Objectives: To investigate the relationship between a heart-healthy dietary pattern and subclinical heart disease in women, and to identify potential opportunities for primary prevention.
Design: Prospective analysis in which dietary patterns and cardiovascular disease (CVD) risk factors were assessed at baseline. Presence of subclinical heart disease was assessed using carotid atherosclerosis (stenosis >or=25%) measured by ultrasound at 12-year follow-up.
Subjects/setting: We studied 1,423 women in the population-based Framingham Offspring/Spouse (FOS) Study cohort, Framingham, Massachusetts. Subjects did not have CVD at baseline.
Statistical analyses: CVD risk factor differences among the dietary clusters were evaluated using analysis of covariance and logistic regression. The relationship between heart-healthy and less heart-healthy dietary patterns and the presence of subclinical heart disease at follow-up was examined using odds ratios calculated from multivariate logistic regressions; stratification by smoking status (current, former, never) was also explored.

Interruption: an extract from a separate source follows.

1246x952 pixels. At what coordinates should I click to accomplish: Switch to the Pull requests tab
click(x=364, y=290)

Results: Women who ate a heart-healthy diet had more favorable baseline CVD risk factor profiles. The age-adjusted odds of subclinical heart disease at follow-up was 40% lower for heart-healthy women (OR 0.60, P=.02). Multivariate adjustment for BMI, blood lipid levels, and blood pressure only slightly attenuated these odds. The odds remained reduced after adding pack-years of smoking to the multivariate model, but statistical significance was attenuated (OR 0.74, P=.20). In analyses stratified by smoking status, women who consumed a heart-healthy diet and who had never smoked had more than 80% less odds for subclinical heart disease compared with smokers whose diets were less heart-healthy (adjusted OR 0.17; P=.0001).

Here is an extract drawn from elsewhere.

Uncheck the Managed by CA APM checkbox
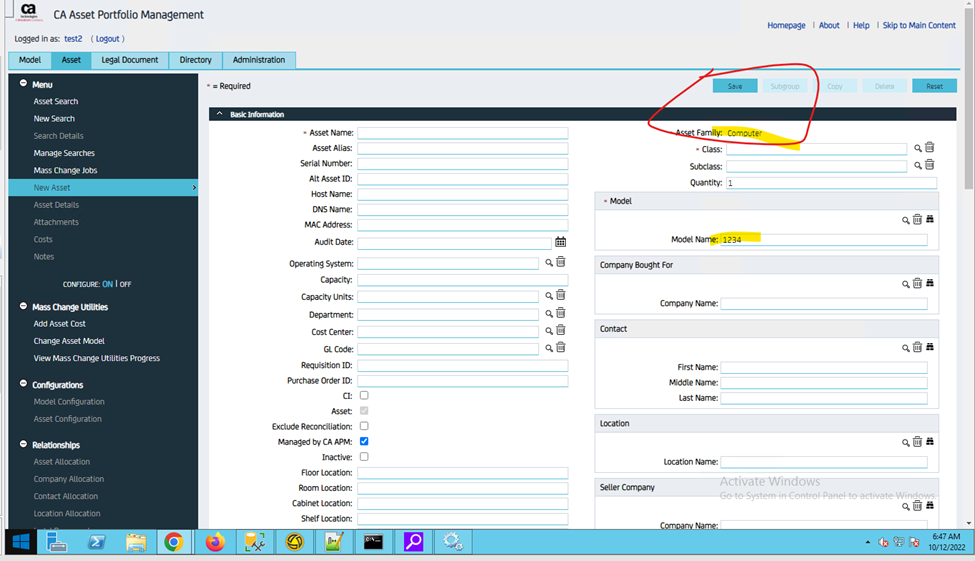 point(364,441)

Conclusions: Women who achieve a heart-healthy eating pattern, in combination with the avoidance of smoking, have a lower odds of subclinical heart disease. Among former smokers, the avoidance of smoking seemed to have somewhat more influence than diet on stenosis risk. A public health priority for women to promote the primary prevention of heart disease is the adoption of positive lifestyle behaviors, especially healthful eating (dietary patterns rich in fruits, vegetables, low-fat dairy foods, leaner protein sources, and lower in fats) and the avoidance of smoking.